The Turn to “Effective, but we don’t like it.”
Posted July 30th, 2017 @ 10:39am in #POTUS #generalkelly #healthcare #Trump

Prior to President Trump’s inauguration, I predicted a coming story arc in three acts. Act one involved mass protests in the streets because Hillary Clinton’s campaign had successfully branded Trump as the next Hitler. Sure enough, we saw mass protests by anti-Trumpers who legitimately and honestly believed the country had just elected the next Hitler. I predicted that the Hitler phase would evaporate by summer for lack of supporting evidence. That happened.

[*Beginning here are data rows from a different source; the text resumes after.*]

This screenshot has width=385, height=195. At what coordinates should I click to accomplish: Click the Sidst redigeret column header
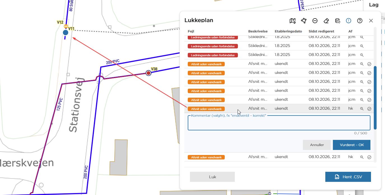[x=321, y=31]
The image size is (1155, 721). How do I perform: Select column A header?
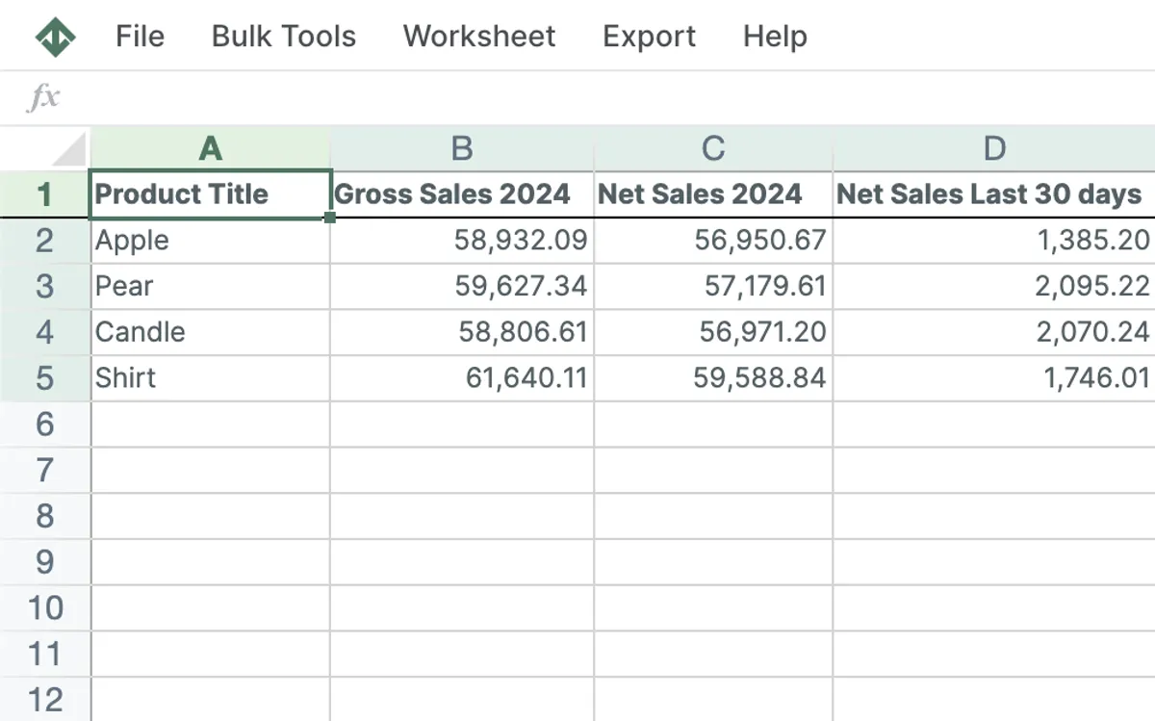(208, 148)
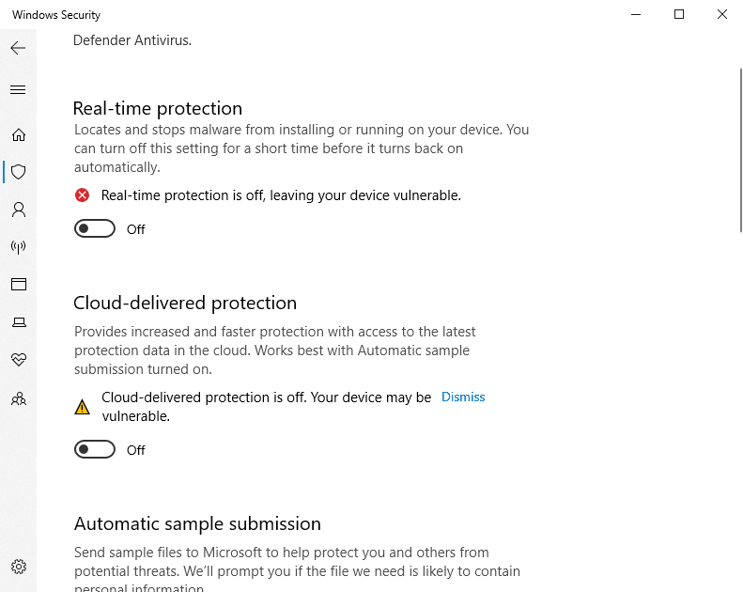The height and width of the screenshot is (592, 743).
Task: Open App & browser control icon
Action: [18, 285]
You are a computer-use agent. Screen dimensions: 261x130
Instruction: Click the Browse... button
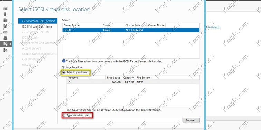tap(191, 120)
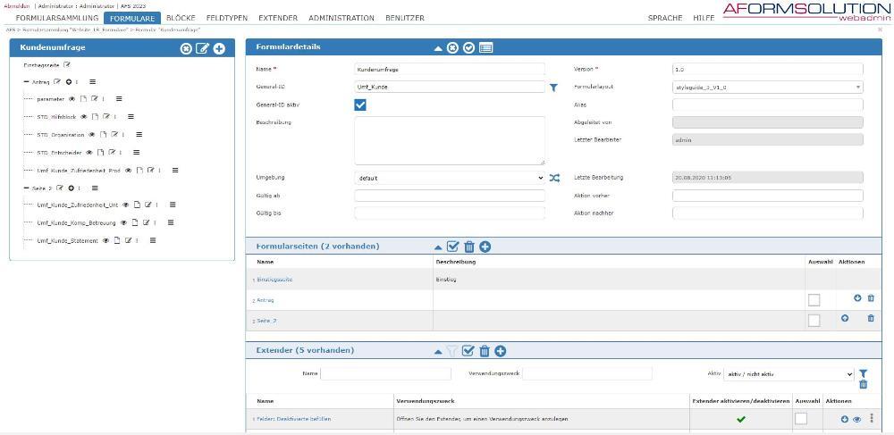Click the Abmelden link

tap(16, 6)
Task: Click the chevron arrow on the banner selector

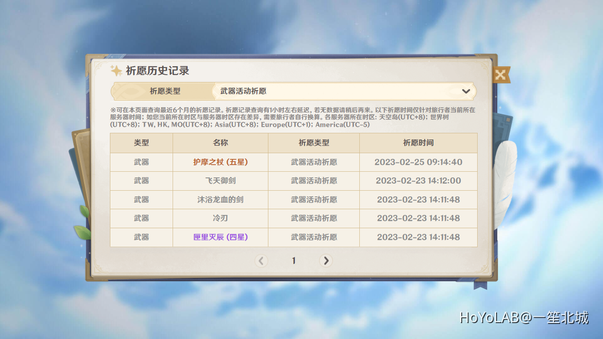Action: tap(465, 91)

I also predicted the anti-Trumpers would modify their attack from “Hitler” to “incompetent,” and that phase would last the summer. That happened too. The president’s critics called him incompetent and said the White House was in “chaos.” There were plenty of leaks, fake news, and even true stories to support that narrative, as I expected. Every anti-Trump news outlet, and even some that supported him started using “chaos” to describe the situation.

Now comes the fun part.

I predicted that the end of this three-part story would involve President Trump’s critics complaining that indeed he was “effective, but we don’t like it.” Or words to that effect. I based that prediction on the assumption he would get some big wins by the end of the year and it would no longer make sense to question his effectiveness, only his policy choices.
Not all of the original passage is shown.